Segment Start: The data
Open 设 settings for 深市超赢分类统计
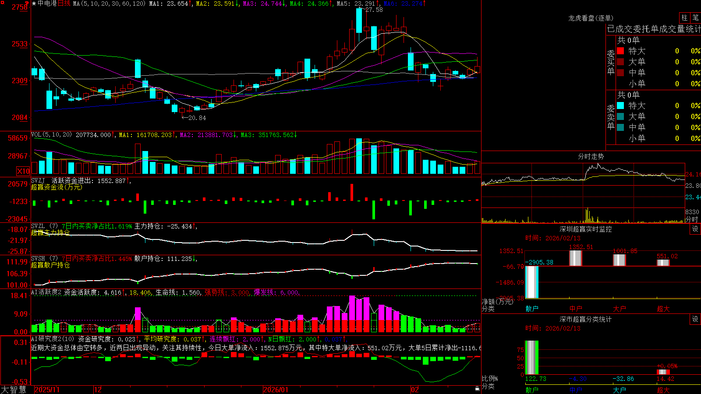This screenshot has height=394, width=701. pos(695,319)
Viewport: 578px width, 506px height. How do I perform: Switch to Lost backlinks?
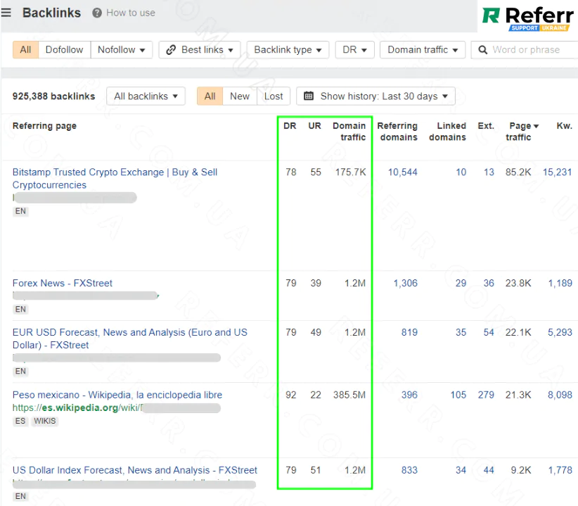(x=274, y=96)
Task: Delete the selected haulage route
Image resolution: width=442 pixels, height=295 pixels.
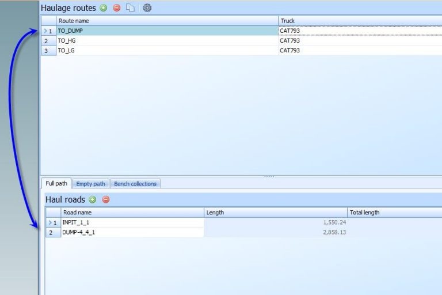Action: [117, 8]
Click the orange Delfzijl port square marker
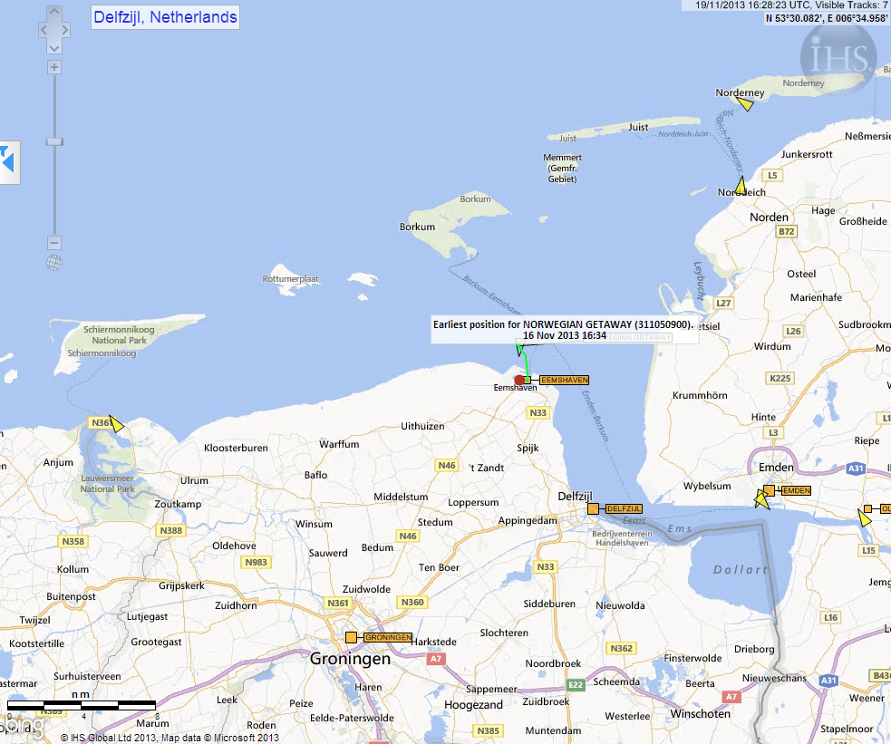This screenshot has height=744, width=891. pyautogui.click(x=594, y=509)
Segment End: The data
_Work item_:
The copy you give must run from the line containing "Image resolution: width=442" through the last line of the records, exactly, with the pictures left out.

_Task solution_:
Image resolution: width=442 pixels, height=295 pixels.
Action: [117, 8]
Click the orange Delfzijl port square marker
This screenshot has height=744, width=891. pyautogui.click(x=594, y=509)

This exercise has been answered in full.